Even in the climate emergency the Greens are all carrot and no stick. 

By Michael Smith.

I attended the Greens’ manifesto launch last Saturday in the Radisson Blu hotel near Dublin Castle.  

I did it because, more than for any other party, their agenda – Green – matters. Being well-disposed I wanted to assess their fitness to deliver it.

The media were there in force and about a hundred fairly presentable Green activists were on hand.  There would be internal training afterwards. 

On the podium were three leaders of the party.  The first two spoke mostly about particular sectoral issues, reading from scripts.

 Then Eamon Ryan gave a bit of a framework to it, some vision, an aspiration to ten areas where the Greens wanted more ambition, and an ambition to 15 seats which everyone seemed especially excited about. 

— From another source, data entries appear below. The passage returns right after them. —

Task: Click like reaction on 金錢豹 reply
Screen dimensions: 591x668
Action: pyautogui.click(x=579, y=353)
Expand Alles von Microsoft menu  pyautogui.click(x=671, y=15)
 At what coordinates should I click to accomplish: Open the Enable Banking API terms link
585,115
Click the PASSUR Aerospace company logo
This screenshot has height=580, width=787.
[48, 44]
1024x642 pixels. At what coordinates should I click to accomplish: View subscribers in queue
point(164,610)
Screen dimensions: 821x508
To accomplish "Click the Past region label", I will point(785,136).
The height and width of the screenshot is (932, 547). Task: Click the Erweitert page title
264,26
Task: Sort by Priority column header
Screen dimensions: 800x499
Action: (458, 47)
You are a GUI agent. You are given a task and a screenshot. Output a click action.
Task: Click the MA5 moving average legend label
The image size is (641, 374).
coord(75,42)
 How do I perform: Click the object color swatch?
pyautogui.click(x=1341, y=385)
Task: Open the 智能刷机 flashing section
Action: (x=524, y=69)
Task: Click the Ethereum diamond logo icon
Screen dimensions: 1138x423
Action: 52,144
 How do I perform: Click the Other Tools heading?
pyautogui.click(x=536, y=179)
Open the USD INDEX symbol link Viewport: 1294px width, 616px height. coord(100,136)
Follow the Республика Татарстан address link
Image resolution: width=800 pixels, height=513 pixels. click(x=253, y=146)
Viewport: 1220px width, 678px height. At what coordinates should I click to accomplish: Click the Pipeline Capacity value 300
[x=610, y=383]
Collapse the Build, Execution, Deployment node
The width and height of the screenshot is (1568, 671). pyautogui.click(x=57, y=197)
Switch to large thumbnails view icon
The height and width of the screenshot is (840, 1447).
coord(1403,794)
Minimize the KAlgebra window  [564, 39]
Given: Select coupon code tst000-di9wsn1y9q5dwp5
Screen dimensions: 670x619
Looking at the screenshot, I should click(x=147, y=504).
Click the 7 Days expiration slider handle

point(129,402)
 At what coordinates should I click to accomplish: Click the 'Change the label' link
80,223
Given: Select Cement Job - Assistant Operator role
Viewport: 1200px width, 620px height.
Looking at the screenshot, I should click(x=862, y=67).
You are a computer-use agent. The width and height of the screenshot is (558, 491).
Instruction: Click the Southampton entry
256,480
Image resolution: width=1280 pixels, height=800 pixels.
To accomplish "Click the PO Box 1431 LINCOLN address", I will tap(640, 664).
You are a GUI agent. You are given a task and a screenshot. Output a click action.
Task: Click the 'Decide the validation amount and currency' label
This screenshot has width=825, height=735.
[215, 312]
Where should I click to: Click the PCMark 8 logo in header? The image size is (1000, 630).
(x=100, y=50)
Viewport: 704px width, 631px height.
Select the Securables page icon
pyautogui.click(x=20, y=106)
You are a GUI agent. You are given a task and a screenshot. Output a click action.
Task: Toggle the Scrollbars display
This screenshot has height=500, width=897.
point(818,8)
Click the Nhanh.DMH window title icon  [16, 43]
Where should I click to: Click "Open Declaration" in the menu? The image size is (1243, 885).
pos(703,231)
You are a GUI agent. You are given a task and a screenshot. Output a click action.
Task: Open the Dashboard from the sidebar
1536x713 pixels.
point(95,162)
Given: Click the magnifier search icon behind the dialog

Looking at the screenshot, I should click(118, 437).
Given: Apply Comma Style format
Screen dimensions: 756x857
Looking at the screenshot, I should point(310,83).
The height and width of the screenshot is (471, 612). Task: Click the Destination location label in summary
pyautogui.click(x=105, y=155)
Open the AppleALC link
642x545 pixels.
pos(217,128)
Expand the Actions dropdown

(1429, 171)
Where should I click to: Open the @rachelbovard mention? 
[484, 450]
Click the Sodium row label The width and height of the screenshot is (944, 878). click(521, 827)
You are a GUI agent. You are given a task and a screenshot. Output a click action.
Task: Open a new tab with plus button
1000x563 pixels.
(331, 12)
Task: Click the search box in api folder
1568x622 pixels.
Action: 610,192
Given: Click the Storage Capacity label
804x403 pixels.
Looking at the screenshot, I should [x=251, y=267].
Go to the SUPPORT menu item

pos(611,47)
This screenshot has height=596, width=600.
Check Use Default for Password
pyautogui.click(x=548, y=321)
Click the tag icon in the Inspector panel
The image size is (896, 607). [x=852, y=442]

He said something, again, about senior hurling.  There didn’t seem to be many hurlers in the crowd.  Nearly half of the candidates in Dublin went to rugby-playing Gonzaga which brings its own biases. 

Then there were questions, led by Brian Dobson and the Irish Times‘ Green Party person, Harry Magee.  The questions were mostly what a non-Green would ask, with a fiscal bias.  Harry asked about insulation, and the budget for it. Eamon Ryan said if Ireland was to reach its emissions reduction goals it will need to spend a total of €50 billion over 20 years to retrofit 750,000 houses to improve energy efficiency.

I asked what they’d do about implementation of their agenda bearing in mind the problems with that the last time they were in Government.  Eamon Ryan – an almost pathologically benign optimist – said what he always does, that you can achieve a lot in government (they didn’t) and that half the reduction in carbon in the period after they entered government was due to their efforts – the other half due to the fact the imploded economy meant fewer people needed to get to work.  He didn’t mention that any incursion on the soaring emission figures was highly temporary, and the energy improvements around that time were forced by the EU. 

 I asked what they would do about sprawl.  The answer was delegate more decisions to the community level.  That is the right answer to nearly all questions.  But not to this one. 

 The answer is ensure the already-agreed National Planning Framework is implemented not just referred to.  Indicatively, actually the Greens’ manifesto doesn’t even refer to it…or scandalously, outside of transport and climate, even refer to Planning.

Nobody addressed my question on quality of life. It is elementary that environmentalists think quality of life should be measured, across a range of indicators, so it can be advanced instead of pursuit of a simple economic GDP metric. This is one of the biggest features of a green agenda. But there’s no reference to it in the manifesto. They didn’t advance it the last time they were in government, and clearly they won’t do it this time if they’re elected.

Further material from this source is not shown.